You just need to think about how you will handle your taxes. There is a debate going on right now in the finance world that simply boils down to one question: is getting a tax refund worth it? These days, many people are weighing in on both sides. Here’s what you need to know.

The people who say that you should get a tax refund are primarily looking at all of the things that you will be able to do with the money. Generally speaking, this is usually the time of year where people buy a lot of impulse and luxury times with their tax refund. If you’ve been dying to buy a new car, you will have to use your tax refund as a down payment — or if it’s large enough, the whole thing to buy the car. Some people decide that they’re ready to move, and hence go ahead and move with their new tax refund.

Tax Refund

The problem with all of this is that it’s focused on things in the short term. Impulse and luxury times won’t always be long term items, and that means that another year will pass and there will be other things that catch your interest. If you only think about what you can out of the deal, you will not be growing your financial future properly. It’s a lot smarter and easier to think about your financial goals, and then take most of the tax refund and put it towards those goals. This can mean anything from the retirement account all the way up to making a charitable donation. Either way, these events will help you during tax time.

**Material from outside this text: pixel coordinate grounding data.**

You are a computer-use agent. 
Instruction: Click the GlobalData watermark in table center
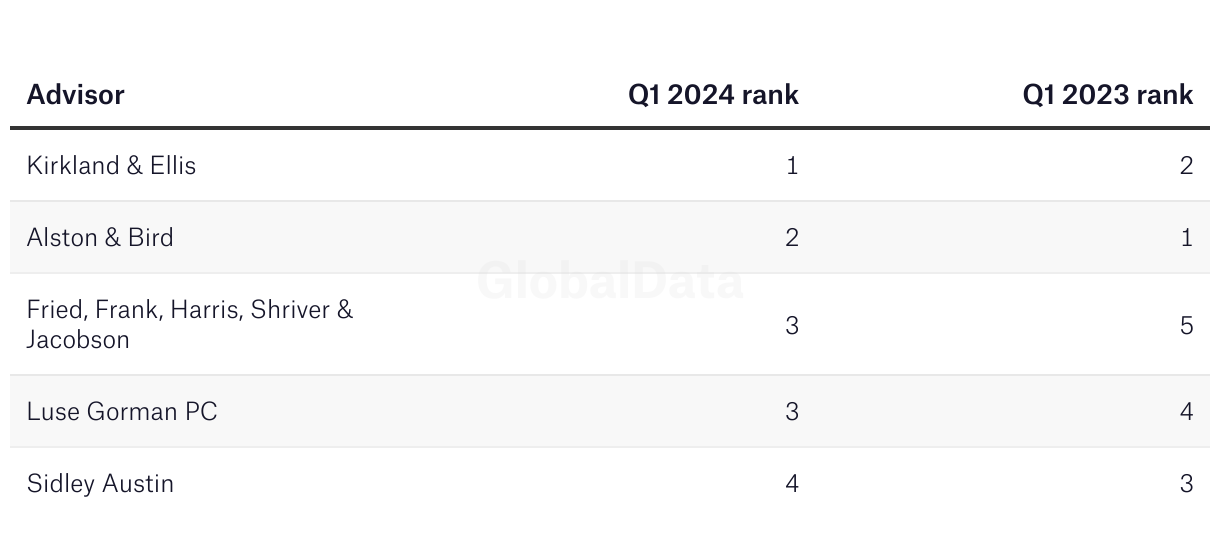[610, 281]
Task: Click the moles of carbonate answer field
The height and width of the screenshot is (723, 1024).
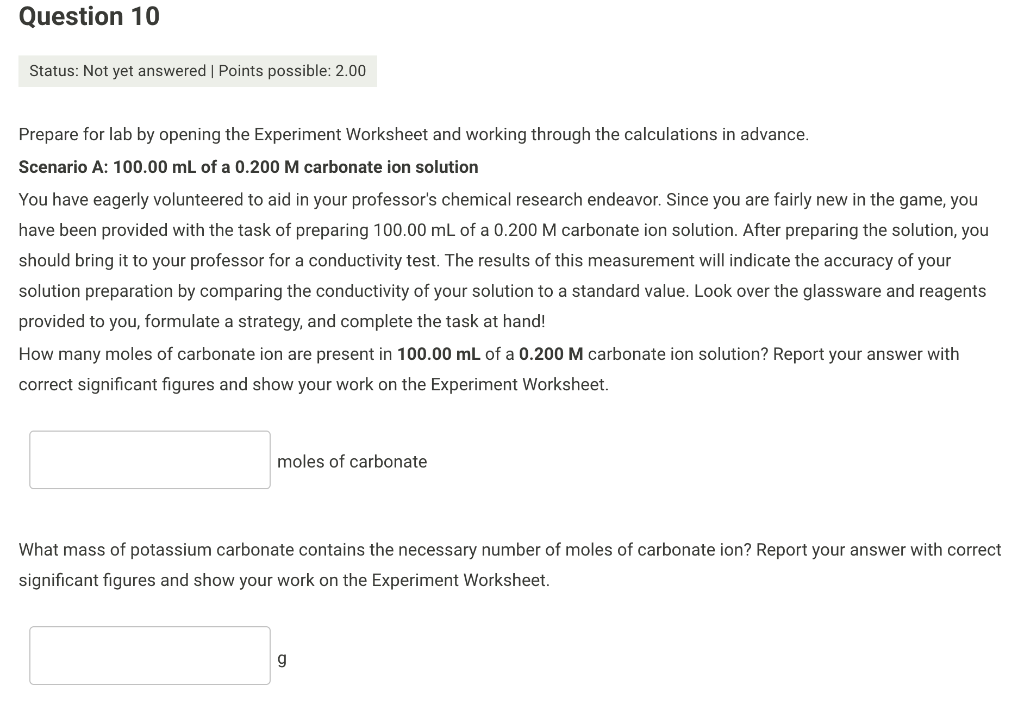Action: click(x=149, y=459)
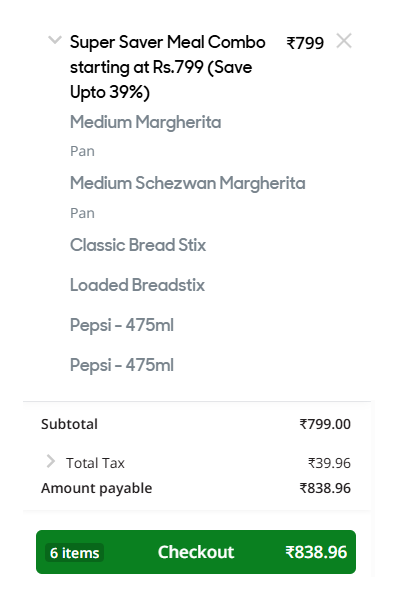Select the Loaded Breadstix item
399x602 pixels.
point(137,285)
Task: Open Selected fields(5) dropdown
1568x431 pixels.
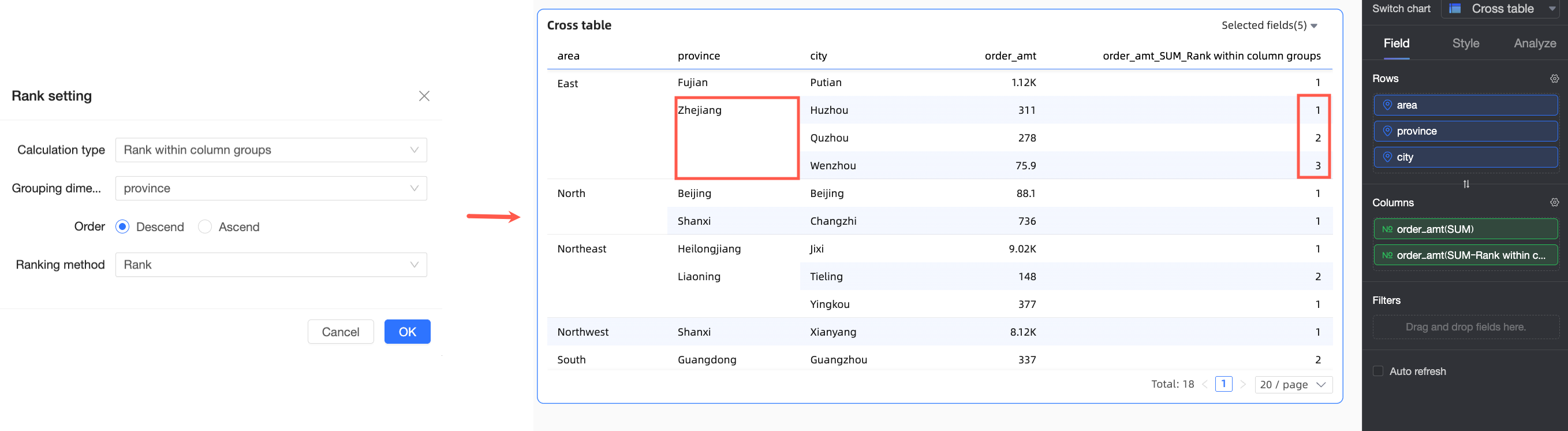Action: 1269,25
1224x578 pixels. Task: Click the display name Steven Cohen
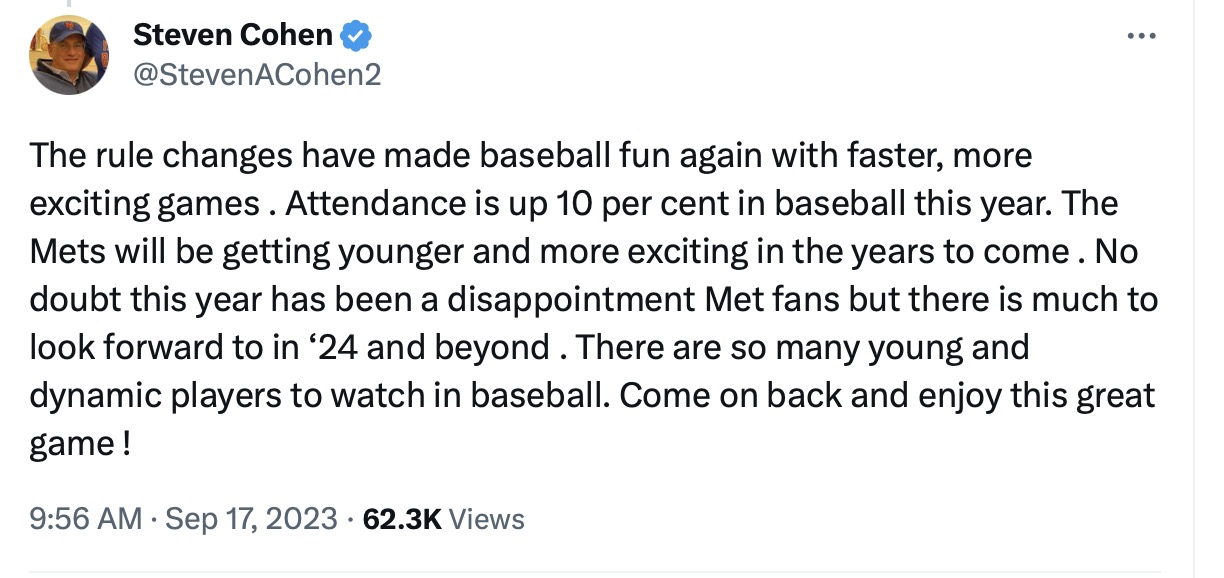click(x=232, y=36)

Now, you do have the other side that believes a tax refund is grossly unnecessary. It’s better to take that money and put it towards next year’s actual taxes — that will take the sting out of them. After all, you’ve gone 12 months without the money, so it’s not like you need the money in order to maintain your status of living.

However, people counter these points by saying that for a lot of middle-to-low income families, that tax refund is a time where things get better. Food and other day to day expenses can be bought in larger quantities, which means that the family can stretch things out during more lean and harsh times. It’s just a matter of looking where your family is and devising a way to get things back on track in a way that doesn’t have anyone feeling deprived.

When you feel like you can’t spend money, you tend to go overboard when you finally get money. If you stop and think about the real things that you and your family want, you might be able to find a compromise. You can always say that you will do a 60/40 split of your tax refund, or you will just use the tax refund for the bills.

Paying down credit card debt is a great way to really get the most out of your tax refund, but this isn’t something that a lot of people think about. If you really want a high return on your money, paying down your debt really is the best way to go.

Overall, there are a lot of arguments on both sides of the coin. We think that a tax refund is definitely worth it if and only if you already have a plan in place to use the money. After you file your taxes, you generally have to wait about 2-3 weeks to receive your refund via direct deposit — why not use that time to really sit down and think about your wants, needs, dreams, and goals? You’ll be glad that you did!